期刊
BMJ QUALITY & SAFETY
卷 20, 期 5, 页码 403-415出版社
BMJ PUBLISHING GROUP
DOI: 10.1136/bmjqs.2009.034587
关键词
-
资金
- Alberta Innovates - Health Solutions
Context: Traditional manual/dictated discharge summaries are inaccurate, inconsistent and untimely. Computer-enabled discharge communications may improve information transfer by providing a standardised document that immediately links acute and community healthcare providers. Objective: To conduct a systematic review evaluating the efficacy of computer-enabled discharge communication compared with traditional communication for patients discharged from acute care hospitals. Data sources: MEDLINE, EMBASE, Cochrane CENTRAL Register of Controlled Trials and MEDLINE In-Process. Keywords from three themes were combined: discharge communication, electronic/online/web-based and controlled interventional studies. Study selection: Study types included: clinical trials, quasiexperimental studies with concurrent controls and controlled before-after studies. Interventions included: (1) automatic population of a discharge document by computer database(s); (2) transmission of discharge information via computer technology; or (3) computer technology providing a 'platform' for dynamic discharge communication. Controls included: no intervention or traditional manual/dictated discharge summaries. Primary outcomes included: mortality, readmission and adverse events/near misses. Secondary outcomes included: timeliness, accuracy, quality/completeness and physician/patient satisfaction.

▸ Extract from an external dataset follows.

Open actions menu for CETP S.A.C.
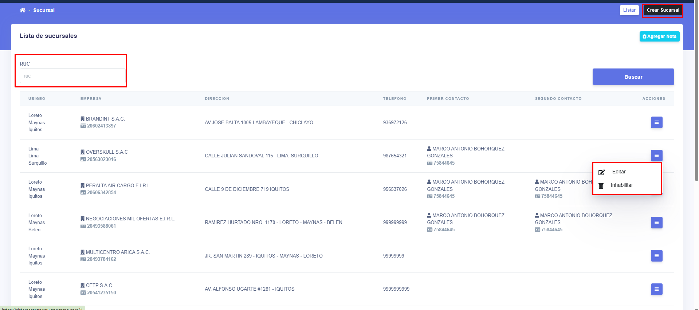Screen dimensions: 699x310 click(x=656, y=289)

Data extraction: Description of interventions and study outcomes were extracted by two independent reviewers. Results: 12 unique studies were identified: eight randomised controlled trials and four quasiexperimental studies. Pooling/meta-analysis was not possible, given the heterogeneity of measures and outcomes reported. The primary outcomes of mortality and readmission were inconsistently reported. There was no significant difference in mortality, and one study reported reduced long-term readmission. Intervention groups experienced reductions in perceived medical errors/adverse events, and improvements in timeliness and physician/patient satisfaction. Conclusions: Computer-enabled discharge communications appear beneficial with respect to a number of important secondary outcomes. Primary outcomes of mortality and readmission are less commonly reported in this literature and require further study.